### [What to do]
Down to the last line below, write out every line exactly, starting with the one that contains "Where should I" and leaving out the pictures.

### [Data listing]
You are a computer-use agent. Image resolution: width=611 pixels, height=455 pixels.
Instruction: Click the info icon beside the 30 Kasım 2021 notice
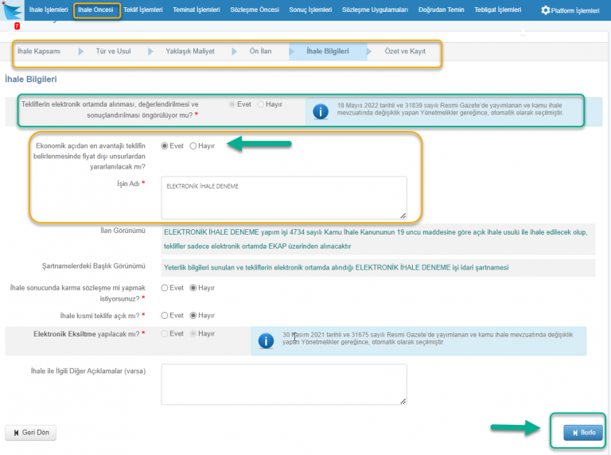[264, 340]
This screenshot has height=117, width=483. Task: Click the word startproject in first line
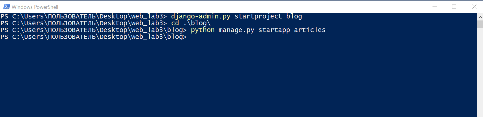coord(258,16)
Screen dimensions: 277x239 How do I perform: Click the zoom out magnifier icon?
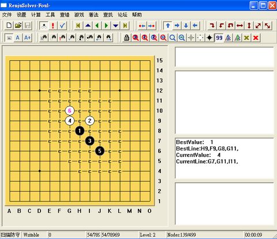coord(182,38)
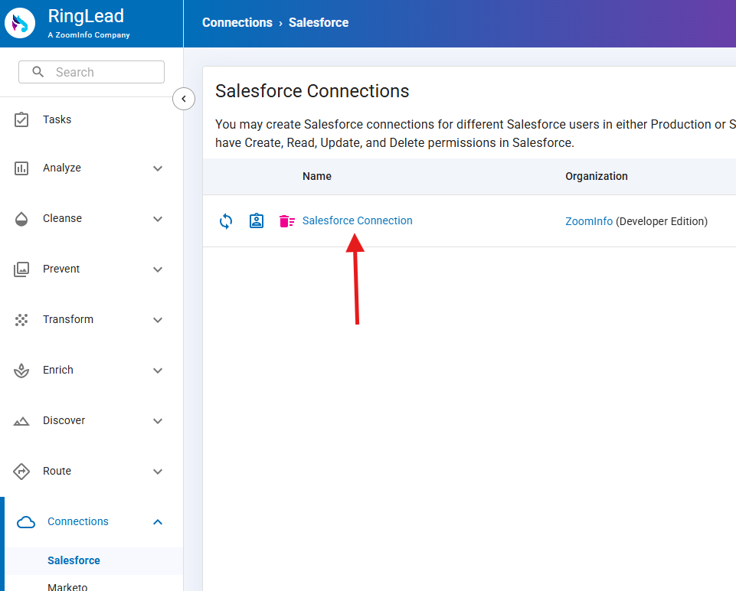Click the refresh connection sync icon

226,221
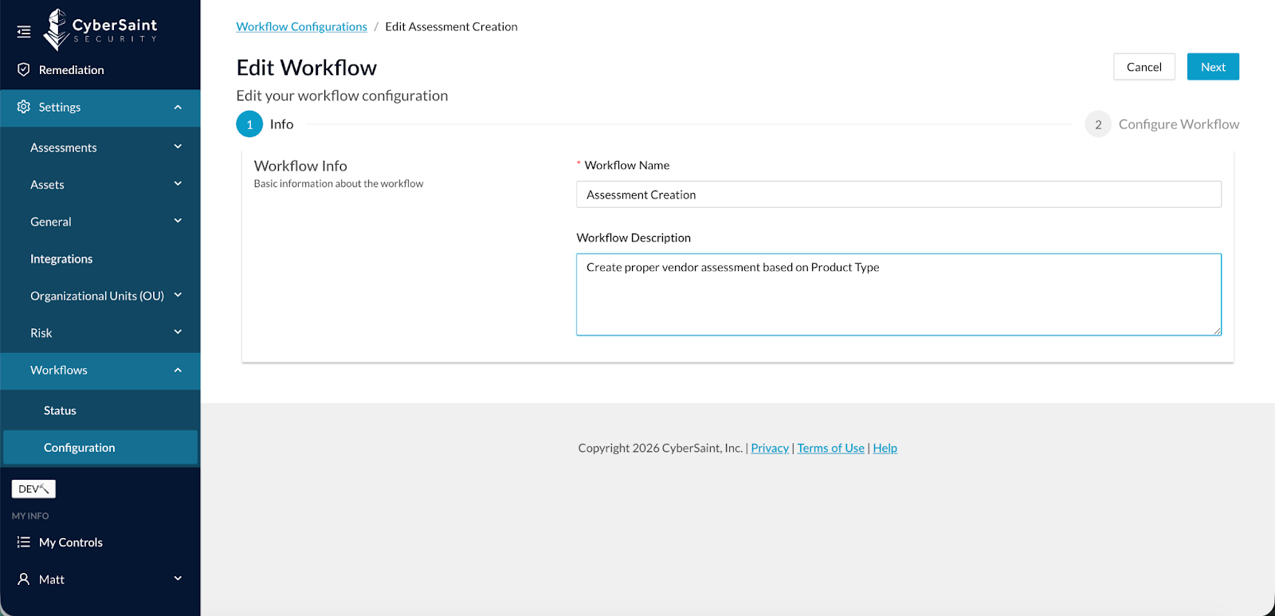Screen dimensions: 1275x616
Task: Expand the Risk settings section
Action: click(178, 333)
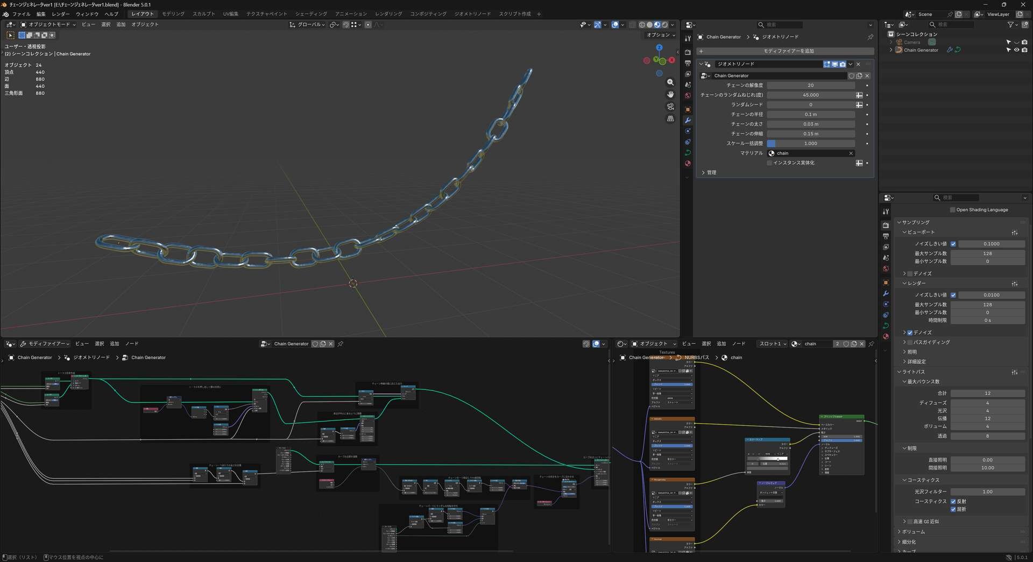The height and width of the screenshot is (562, 1033).
Task: Open the material properties tab icon
Action: point(688,164)
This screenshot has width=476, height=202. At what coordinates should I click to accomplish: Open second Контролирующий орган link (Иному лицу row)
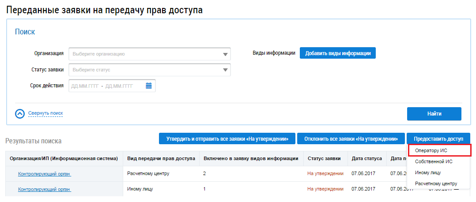click(44, 189)
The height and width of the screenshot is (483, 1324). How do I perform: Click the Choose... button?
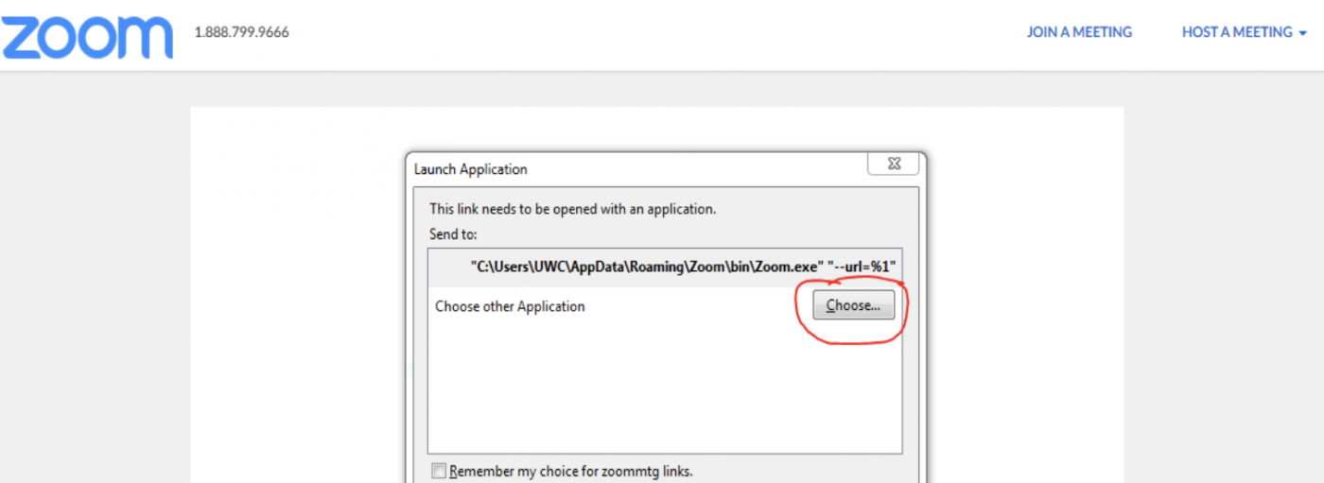853,305
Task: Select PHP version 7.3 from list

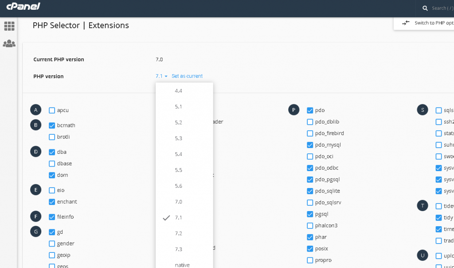Action: tap(178, 249)
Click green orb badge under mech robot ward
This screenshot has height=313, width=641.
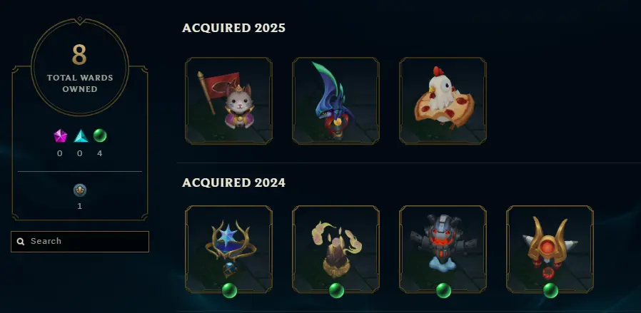coord(443,291)
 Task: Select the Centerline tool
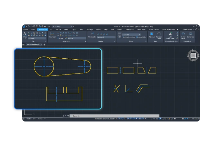click(x=190, y=35)
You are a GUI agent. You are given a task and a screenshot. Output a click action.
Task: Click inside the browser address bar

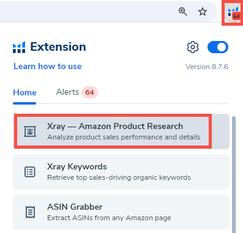click(88, 12)
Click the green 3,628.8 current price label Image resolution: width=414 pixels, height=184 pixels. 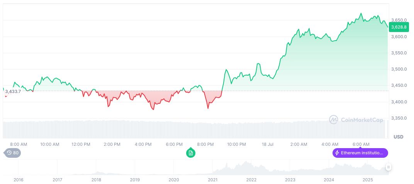tap(398, 27)
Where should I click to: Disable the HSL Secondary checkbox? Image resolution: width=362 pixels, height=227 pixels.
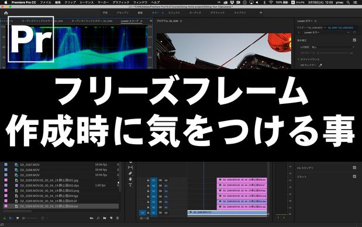354,168
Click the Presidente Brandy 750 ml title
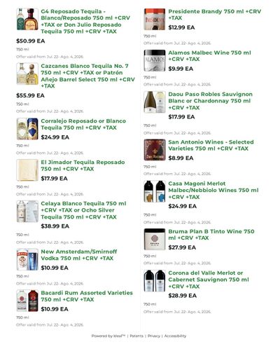Screen dimensions: 280x363 click(x=215, y=15)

### [Solution]
Where should I click to: Disable the HSL Secondary checkbox? Image resolution: width=362 pixels, height=227 pixels.
354,168
Click the Presidente Brandy 750 ml title
Screen dimensions: 280x363 click(x=215, y=15)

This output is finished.